See the difference?  Chase could have easily looked at the customers history with the bank and seen that they are a good risk.  They could have run the check and verified that the account it was coming from had sufficient funds.  Instead, they simply played by a hard rule and relationship didn’t figure into the picture at all.

Even the new credit union the customer recently opened was willing to accommodate the customers request.  Chase isn’t a customer service organization, it is a fee generating machine.  That’s it.

What it’s like to work for Chase

I’ve often been critical of Chase employees as giving bad advice, not knowing what they are talking about, or otherwise inept behavior.  When I came upon this job search forum discussing Chase, I began to understand some of the reasons why Chase employees might be this way.

The overwhelming majority of comments on the JP Morgan Chase forum are negative.  Chase is accused by many people of running a sweatshop and for having high turnover.

Those two along could account for the majority of deficiencies in ability in professionalism Chase staff often exhibit.  If Chase refuses to hire enough staff, customers won’t get the help they need, staff is overworked and stressed, doesn’t last long, and there are frequently fresh faces who probably aren’t going to stick around long enough to get properly trained.
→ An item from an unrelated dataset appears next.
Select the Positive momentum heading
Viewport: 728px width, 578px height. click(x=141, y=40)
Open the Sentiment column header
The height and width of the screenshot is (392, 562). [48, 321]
Don’t trust anyone over 30 is now don’t trust anyone who works for Chase

This one from a Criaglist post, soon to be gone, so I am reposting it here.

Here’s a good one:
I rent a room from a friend. We both have Chase accounts.
Last thursday I deposited my unemployment check. The following friday I give my roomie a rent check and told him it was good to go. He takes it to Chase and asks the teller if the funds were available. He was told yes so he deposits my rent check.
The fucking check bounced because Chase held my unemployment check for for five fucking days! In the meantime I get hit with an insufficient funds fee!
CHASE SUCKS!

It sure doesn’t seem like you can trust what Chase employees tell you, it so often turns out to be wrong.